Hooks (Re: What does Python fix?)

hungjunglu hungjunglu at yahoo.com
Tue Jan 22 07:56:34 CET 2002


--- In python-list at y..., "Andrew Dalke" <dalke at d...> wrote:
> I believe you refer to modifing a function in-place, so that 
existing
> references to that function are modified.  That indeed is hard, or
> even impossible in Python.  

I explicitly said IT IS POSSIBLE in Python. :)
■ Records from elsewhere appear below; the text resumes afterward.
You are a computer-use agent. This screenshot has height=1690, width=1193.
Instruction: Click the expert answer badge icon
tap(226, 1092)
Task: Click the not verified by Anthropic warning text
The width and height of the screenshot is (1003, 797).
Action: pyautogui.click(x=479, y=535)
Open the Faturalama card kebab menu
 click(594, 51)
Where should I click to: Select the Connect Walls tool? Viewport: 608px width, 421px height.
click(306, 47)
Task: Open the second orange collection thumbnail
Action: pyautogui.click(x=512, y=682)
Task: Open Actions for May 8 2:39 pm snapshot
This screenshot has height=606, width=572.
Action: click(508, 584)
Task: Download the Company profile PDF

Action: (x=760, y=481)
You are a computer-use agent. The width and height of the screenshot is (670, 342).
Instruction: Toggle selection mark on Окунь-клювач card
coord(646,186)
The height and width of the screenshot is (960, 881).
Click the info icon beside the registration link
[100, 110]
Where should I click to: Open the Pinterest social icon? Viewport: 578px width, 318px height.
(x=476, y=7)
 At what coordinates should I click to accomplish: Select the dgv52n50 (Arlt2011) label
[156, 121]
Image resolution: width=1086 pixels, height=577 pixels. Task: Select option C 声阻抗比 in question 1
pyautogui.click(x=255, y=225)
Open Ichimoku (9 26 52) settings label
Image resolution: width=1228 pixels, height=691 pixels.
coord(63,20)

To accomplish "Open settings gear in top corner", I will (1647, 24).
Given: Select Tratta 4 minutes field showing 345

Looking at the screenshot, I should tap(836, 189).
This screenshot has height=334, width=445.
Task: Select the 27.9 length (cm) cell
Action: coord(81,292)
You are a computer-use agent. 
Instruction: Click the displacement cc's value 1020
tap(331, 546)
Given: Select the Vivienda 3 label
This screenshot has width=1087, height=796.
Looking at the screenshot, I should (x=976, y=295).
#------------------------------
import new

class A:
    def f(self, x):
        print 'multiply by 2'
        return 2*x

def g(self, x):
    print 'add 1 before calling'
    y = self.f_old(x+1)
    print 'add 1 after calling'
    return y+1

a = A()

print '----- old implementation: input=1'
z = a.f(1)
print 'result =', z

A.f_old = A.f
A.f = new.instancemethod(g, None, A)

print '----- new implementation: input=1'
z = a.f(1)
print 'result =', z

#------------------------------
output:

----- old implementation: input=1
multiply by 2
result = 2
----- new implementation: input=1
add 1 before calling
multiply by 2
add 1 after calling
result = 5

#------------------------------

(I use Python 2.1. I have not checked the situation in 2.2.) Anyway, 
the goal is to be able to intercept function/method calls 
dynamically, after the function/method has been written, and without 
creating new wrapper classes. Being able to insert hooks dynamically 
is very useful. I hope I have been more clear.